#### Exercise input:
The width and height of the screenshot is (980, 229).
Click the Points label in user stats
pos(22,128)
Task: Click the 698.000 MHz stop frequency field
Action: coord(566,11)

#### Exercise goal:
The answer must be the full listing, restated word for word.

#### Answer to this task:
The width and height of the screenshot is (980, 229).
Click the Points label in user stats
pos(22,128)
Task: Click the 698.000 MHz stop frequency field
Action: coord(566,11)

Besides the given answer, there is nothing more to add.